Я пролавировал туда-сюда целый месяц, успев опросить весь класс — кого дважды, а кого-то и в третий раз, и выставить каждому оценку, а журнальные клеточки уголовников зияли девственной белизной. Но перемирие не могло длиться бесконечно, хотя время, если верить Эйнштейну, при желании может тянуться подобно резине. Я понимал: пробьёт час и мне придётся бросить перчатку к ногам врага.

Казачий сигнал «в лаву!» мне протрубила здешняя историчка, чью роль сейчас мы, практиканты, играли сообща, — каждый в своём классе, — были её коллективным двойником. Она подступила ко мне с распахнутым журналом девятого «А» и выбрала для этого момент, хуже не придумаешь — рядом со мной, а дело было в учительской, стояла Машкова. Мы обсуждали новую статью об Уоте Тайлере, опубликованную в «Вопросах истории», и тут-то она ко мне подошла и выложила своё недовольство: «Нестор Петрович, вы меня загоняете в аховское положение! — Она ткнула сухим перстом в журнал. — Минул месяц, у Фёдорова, Ибрагимова и Саленко ни единой отметки! Спрашивается: что я им выведу за четверть? Из чего?» «Я тоже на это обратила внимание, — бесстрастно поддакнула Ольга Кузьминична, — и занесла вам в минус.

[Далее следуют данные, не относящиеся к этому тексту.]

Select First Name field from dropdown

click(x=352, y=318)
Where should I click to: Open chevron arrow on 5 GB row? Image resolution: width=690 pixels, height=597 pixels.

Нестор Петрович, может, вы их боитесь?» «Ну что вы, Ольга Захаровна?! Волков бояться, так сказать, не работать в школе! Видите ли, на этих учениках я шлифую свой психологический метод. Я в поиске, коллеги! — солгал я, чувствуя, как зажглись мои щёки. — Сейчас они нервничают, стараясь понять: почему я их не вызываю и что это значит. И теперь, именно со следующего урока, — представляете какое совпадение? — я начинаю отстрел, опросами конечно. Бах! Извольте к доске! И так почти каждый урок. К завершению четверти я вам вручаю ягдташ, набитый их отметками!» «Можно и неполный, — смилостивилась историчка, — и не подстрелите кого-нибудь по ошибке!» Гранитное лицо Машковой осталось непроницаемым — поди угадай, как она отнеслась к моему бахвальству.